What was the main focus of your conversations with AXA?
We wanted to highlight some of the common misconceptions around mass timber solutions and explain why they were incorrect. It first started with a 30-minute call between both companies. During this conversation, we introduced AXA to one of our clients who has a major mass timber division in the North West of America. We had engineers from that company explain how major mass timber systems perform against steel and concrete. We also detailed the international building codes that have been adopted in this country in recent years and explained how they’ve been applied to mitigate the risk of fire and water damage to these projects.
Then AXA brought in its reinsurance partners to further discuss changing its position. In the insurance world, you have the main insurers and then behind them are the banks who really pull the strings, and create the rules on what insurance companies can and can’t do. With AXA’s help, we were able to get all parties into a Q&A forum and work through some of the issues. It was a lot of work, but the results were very positive. After all that, AXA ended up issuing a press release detailing its decision to change course on the issue. Now, we’re looking to repeat this success with other insurers and are using AXA’s decision to leverage those results.
What’s delaying other insurance companies in coming to this conclusion?

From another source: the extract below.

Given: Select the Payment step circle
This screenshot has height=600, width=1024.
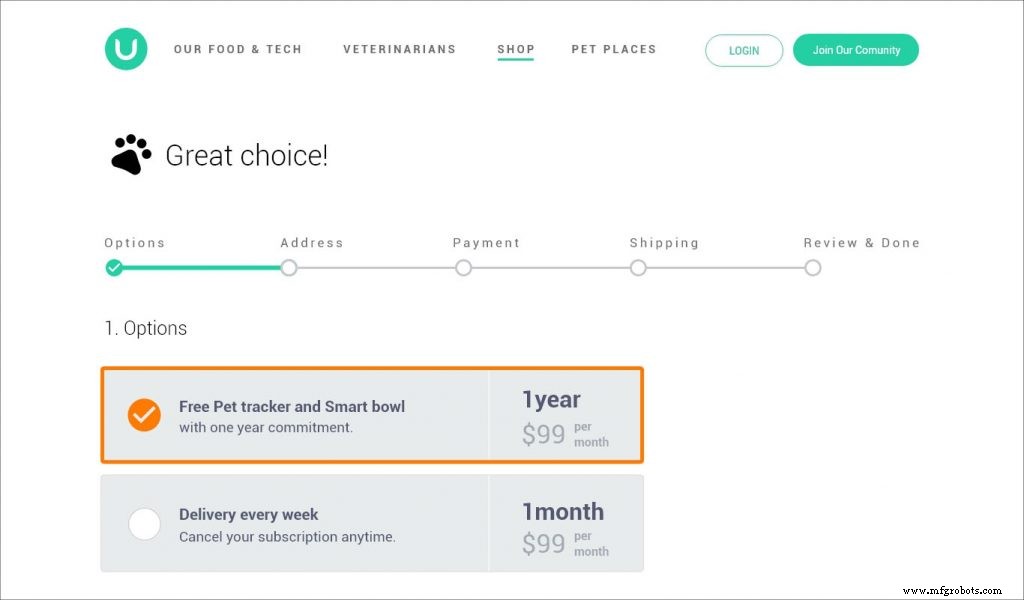Looking at the screenshot, I should click(463, 268).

I think the concept of wood building solutions not being a fire risk is hard for some people to grasp. Likewise, there has been a lot of other things going on in the insurance world recently and CLT hasn’t been pushed enough as a result. As such, there needs to be more education on it and in turn, there needs to be more buildings built from the material. At that point there will be more data to accumulate for actuaries to then figure out what the risk of the material is.
Do you get many clients coming to you with plans to build in timber?

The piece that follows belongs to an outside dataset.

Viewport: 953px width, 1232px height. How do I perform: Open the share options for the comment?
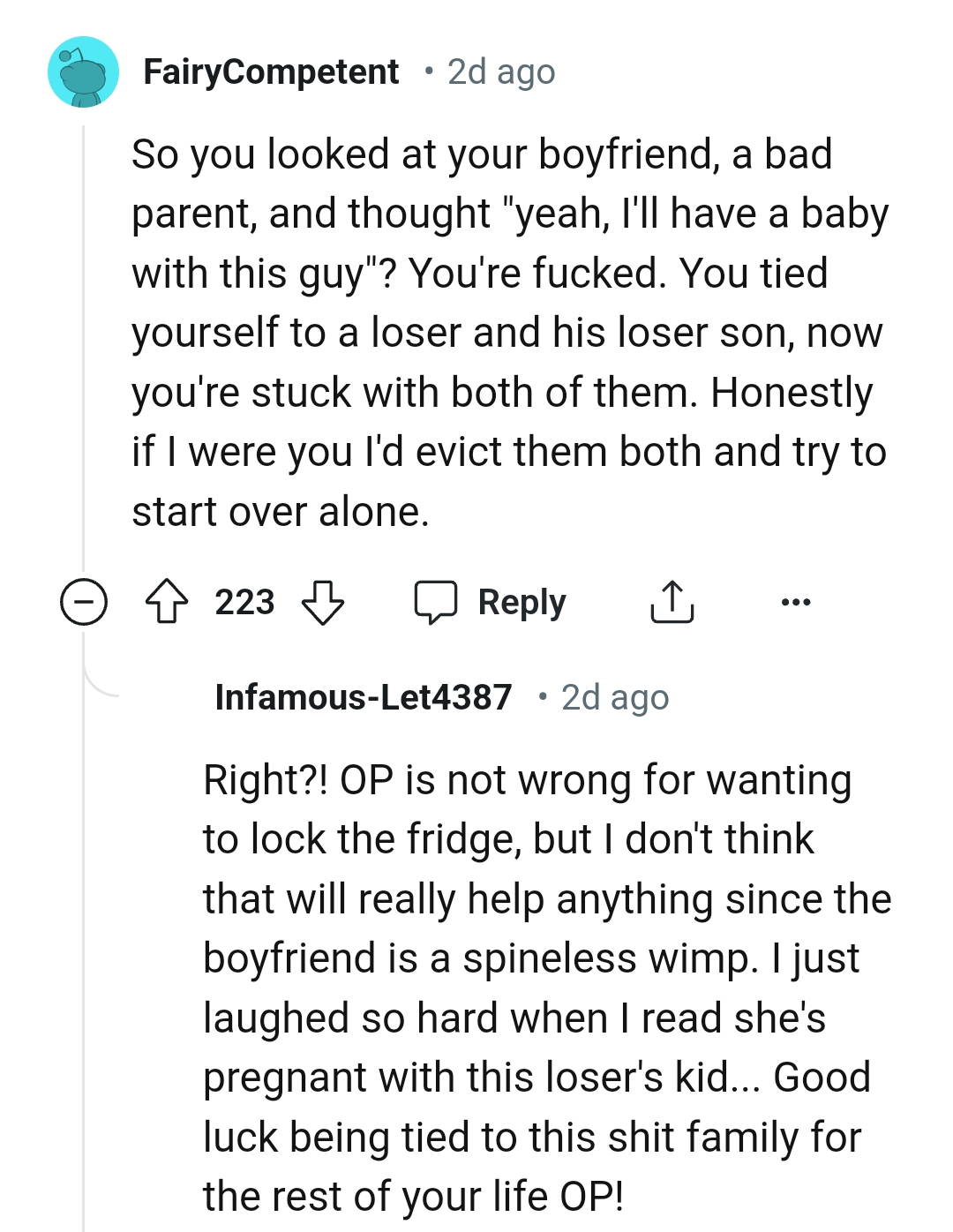point(672,602)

Yes we do, but it’s mostly from the owner side. I’m based in the Bay Area and we recently had Google announce a $200 million CLT pilot project on its campus. More broadly, the company has announced a $7 billion investment into mass timber in the US. We’re also seeing a lot of universities across the United States using mass timber. If you look at the smarter companies and institutions across the country, then it’s clear the direction they are going in and it’s timber. So the demand is there, especially on the West Coast. Like in Britain, we have a huge housing crisis in California and the prefab ability of mass timber makes it an ideal solution.